Das motivierte sie, nach der Matura die Jazzausbildung zu machen. «Ich habe lange nicht gewusst, was Jazz ist. Erst an der Schule ist mir diese Welt eröffnet worden.» Aufgewachsen im streng christlichen Umfeld einer Freikirche, hatte sie als Kind und Jugendliche viel Gospel gehört. «Dazu gehörte auch Whitney Houston, die ebenfalls Gospel gesungen hat. Ich habe sie vergöttert.»

An der Hochschule Luzern – Musik ist sie eher zufällig gelandet. Wie viele andere hatte sie sich an mehreren Schulen beworben, um die Chance, einen Studienplatz zu bekommen, zu erhöhen. Eigentlich wollte sie damals nach Basel. Weil es nicht klappte, blieben Zürich und Luzern übrig. «Da ich mich von dem Ort angezogen fühlte, habe ich mich für Luzern entschieden.»

Hier fand sie ein Umfeld, das ihr behagte. «Trotz der Grösse der Schule hat sie eine sehr familiäre Ausstrahlung. Alle kennen einander, man unterstützt sich.» Ja, das sei auch bei den Sängerinnen der Fall, lacht Corazza. «Es herrscht kein Zickenkrieg, wie ich etwas befürchtet hatte.»

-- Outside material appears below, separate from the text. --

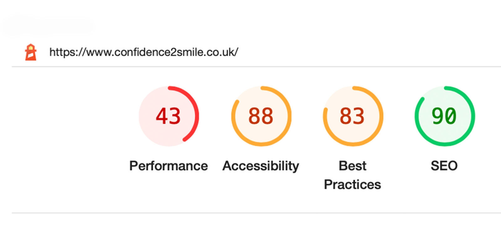Jump to the Performance category label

Die ersten Jahre waren hart für sie. Sie hatte die Parallelwelt der Freikirche hinter sich gelassen und zog in eine Künstler-WG. Da waren auch die Unsicherheit und die Angst, nicht zu genügen. Überhaupt habe sie viel Energie für die eigene Entwicklung investiert. «Am Ende wird immer ein kreativer Output erwartet. Doch dieser muss von irgendwoher kommen.» So hat sie in diesen Jahren eine eigentliche Persönlichkeitsentwicklung durchgemacht. Sie strahlt. «Heute bin ich so glücklich wie noch nie.»

Stimme und zwei Bässe

Richtig künstlerisch arbeiten könne sie erst seit zwei Jahren, sagt Corazza. «Ich musste zuerst lernen, auf meine eigenen Bedürfnisse und Ideen zu vertrauen. Da bin ich immer noch dran.» Ihr Abschlussprojekt «Lärchenharz» ist ein Trio mit zwei Bassisten.

Wie kam es zu dieser ungewöhnlichen Besetzung? Ganz einfach: Sie habe sich überlegt, mit wem sie zusammenarbeiten wollte, als Musiker und als Mensch. «Das waren dann halt Jonas Künzli am Kontrabass und Pascal Eugster am Elektrobass.»

Despina Corazza schreibt zu ihren Liedern eigene Texte und trägt sie auf Hochdeutsch vor. Texte sind für sie das «Herzstück», sagt sie. Auch in naher Zukunft möchte sie vor allem als Sängerin arbeiten. «Musik zu machen ist für mich, Geschichten zu erzählen. Das interessiert mich, und in diesen Weg investiere ich gerne.»